Valérie Pécresse explique à La Tribune pourquoi la rentrée universitaire s’annonce sereine. La ministre de l’Enseignement Supérieur et de la Recherche réaffirme aussi ses ambitions pour les universités parisiennes.

La Tribune - Vous avez promis une rentrée sereine mais certains syndicats estiment que les tensions restent fortes. Cela vous inquiète ?

- J’ai dit que les conditions me semblaient réunies pour une rentrée sereine. La réforme est en marche. Je serai très attentive à ce que cela se fasse le plus sereinement possible. Tous les sujets ne sont pas épuisés, c’est évident. La réforme de la formation des maîtres est sur les rails ; elle suscite un certain nombre de craintes et de questionnements. Je connais très bien la complexité de cette réforme qui est le préalable à la revalorisation des carrières des enseignants du premier et du second degré.

Mais j’aimerais que l’on n’oublie pas les bonnes nouvelles. Tout d’abord, en trois ans, nous avons ouvert 30.000 chambres dans le parc Crous, dont 12 000 cette année. Nous atteignons pour la première fois les objectifs du plan Anciaux et nous allons continuer en 2010. Nous avons aussi introduit la colocation dans le parc HLM avec la loi Boutin, nous travaillons sur les logements modulaires comme il en existe aux Pays-Bas ou en Estonie et, après Arras et Sourdun, avons six projet de réhabilitation de casernes. Quant aux bourses, elles ont été augmentées de 1,5 % dans un contexte d’inflation négative et le nombre de bénéficiaires a progressé de 10 %. C’est un effort sans précédent. Et cela avant même que le Président de la République ne dévoile son plan jeunesse aujourd’hui.

- La réforme du statut des enseignants-chercheurs vient d’entrer en vigueur. Il n’y a plus de contestation à redouter ?

- Le plan de revalorisation des carrières des enseignants-chercheurs et des chercheurs qui accompagne cette réforme prévoit le doublement de toutes les promotions de grades, de nouvelles primes d’excellence scientifique, l’augmentation considérable des primes de responsabilité pédagogique (jusqu’à 15.000 euros), le doublement des primes pour les chercheurs qui enseignent et une augmentation de 20 % de l’enveloppe de primes pour les personnels. Et toutes les universités devenues autonomes ont obtenu une enveloppe de primes majorée de 10 % pour tous leurs personnels. A cela s’ajoute le contrat doctoral qui permet enfin de reconnaître le doctorat comme une expérience professionnelle. En prenant en compte les années doctorales et post-doctorales des jeunes maîtres de conférences recrutés en 2008-2009, nous faisons progresser leurs salaires entre 12 % et 25%. Désormais, un jeune maître de conférences démarre à un salaire de 2.340 euros brut minimum. A une époque, on recrutait les docteurs à 1.500 euros. Enfin, je rappelle qu’il n’y aura pas de suppressions de postes dans l’enseignement supérieur et la recherche. Mieux, en 2008-2009, nous avons même recruté 85 enseignants-chercheurs supplémentaires du fait d’une meilleure gestion des emplois.

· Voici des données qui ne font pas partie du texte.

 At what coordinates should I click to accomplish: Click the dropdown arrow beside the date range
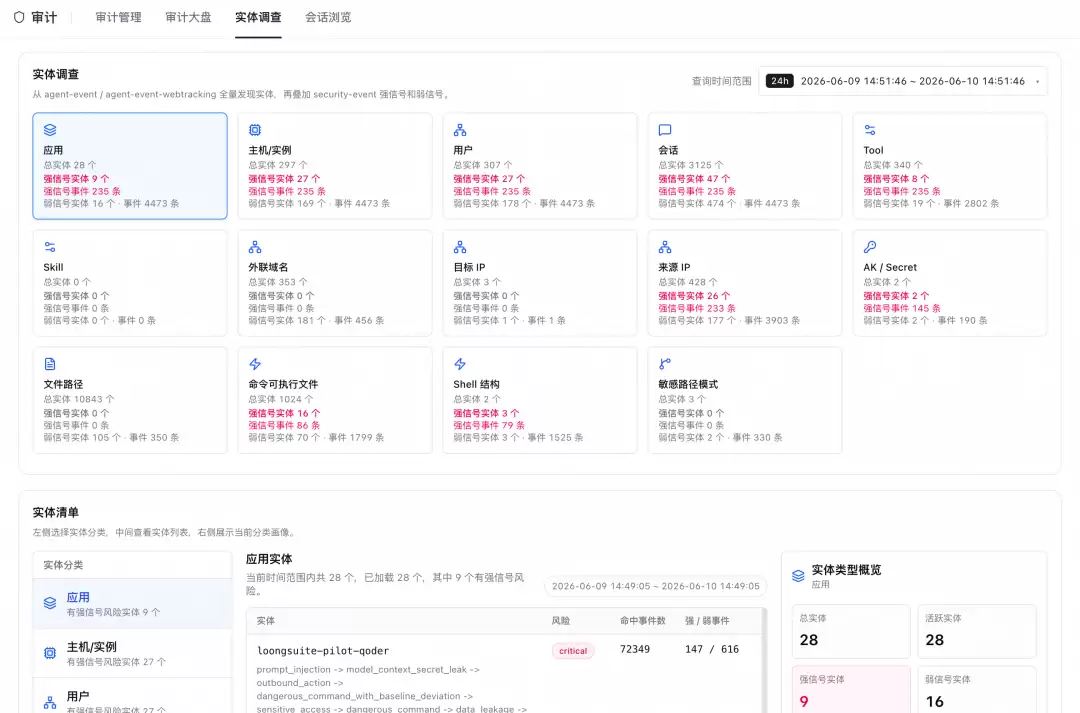(1037, 81)
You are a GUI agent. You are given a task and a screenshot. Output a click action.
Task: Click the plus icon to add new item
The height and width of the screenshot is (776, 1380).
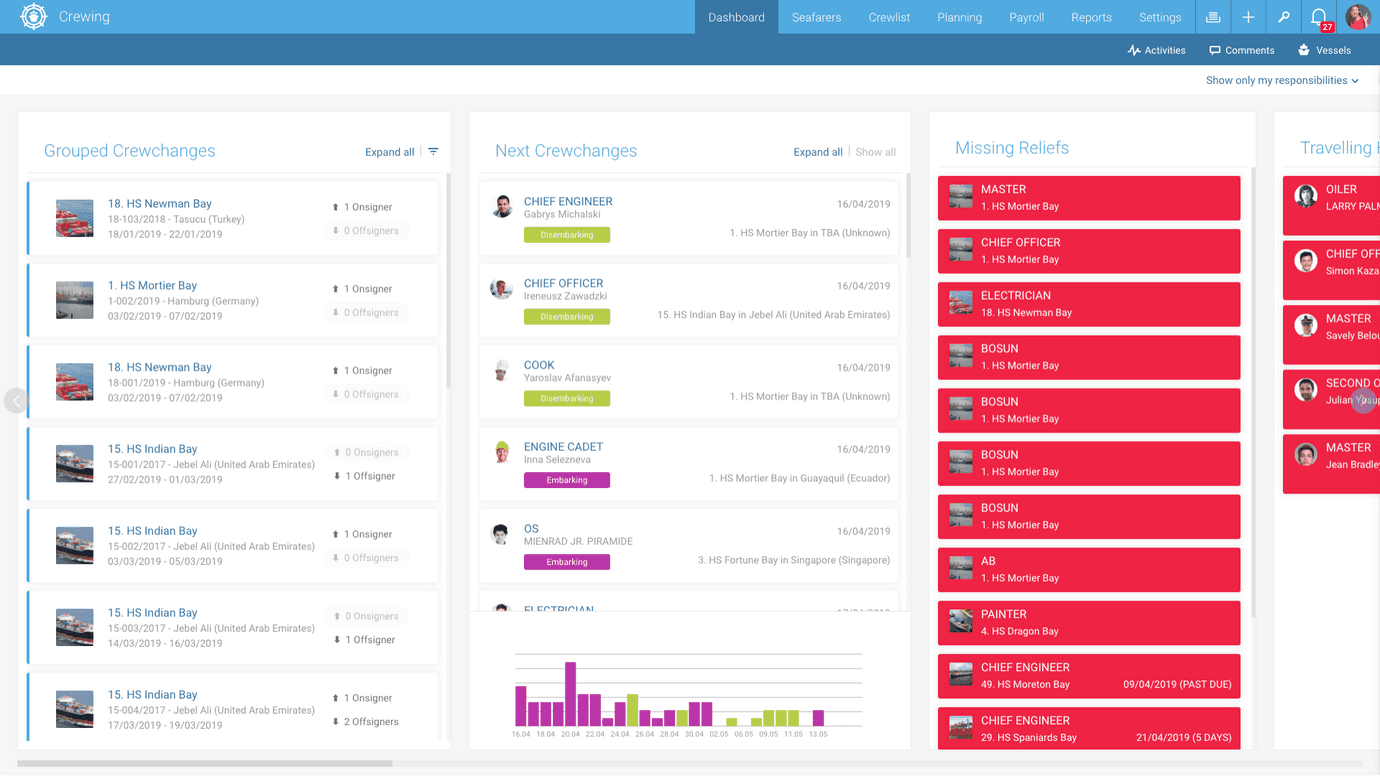pyautogui.click(x=1248, y=17)
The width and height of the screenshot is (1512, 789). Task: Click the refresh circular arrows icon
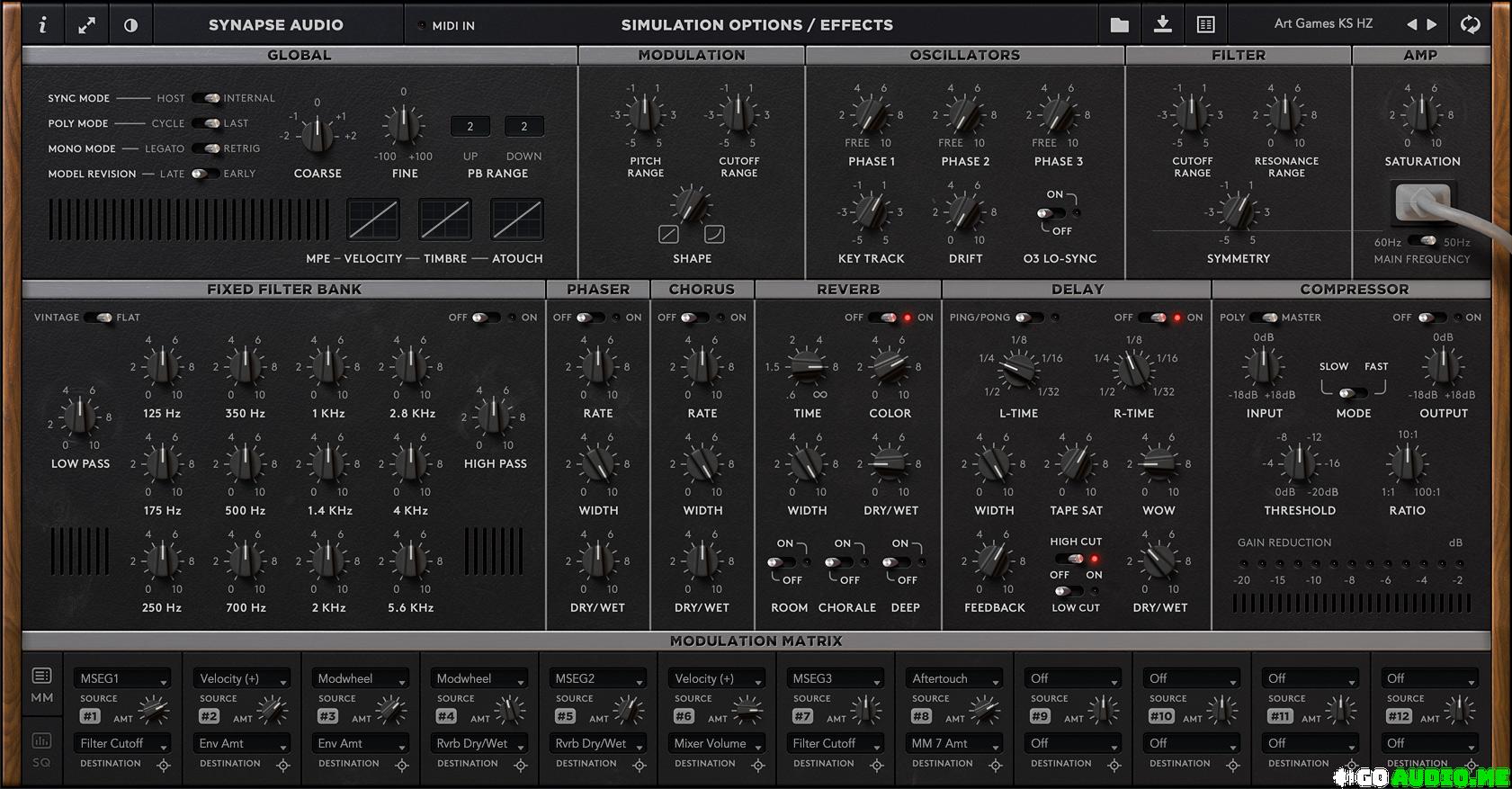coord(1470,25)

- Vous avez instauré l’égalité entre TP et TD dans le décompte des services des enseignants-chercheurs mais certains syndicats craignent que son application n’entraîne des inégalités.

- C’était une revendication historique de tous les syndicats et cela constitue une avancée spectaculaire pour les filières scientifiques car jusqu’à présent, on ne reconnaissait pas les travaux pratiques à leur juste valeur. Certains demandent à ce que cette mesure s’applique aussi aux vacataires. D’une manière générale, qu’il s’agisse des accélérations du début de carrière ou des nouvelles bonifications de rémunérations, je m’engage à faire examiner les situations individuelles afin de permettre à chaque membre de la communauté universitaire de bénéficier des effets positifs du plan de revalorisation.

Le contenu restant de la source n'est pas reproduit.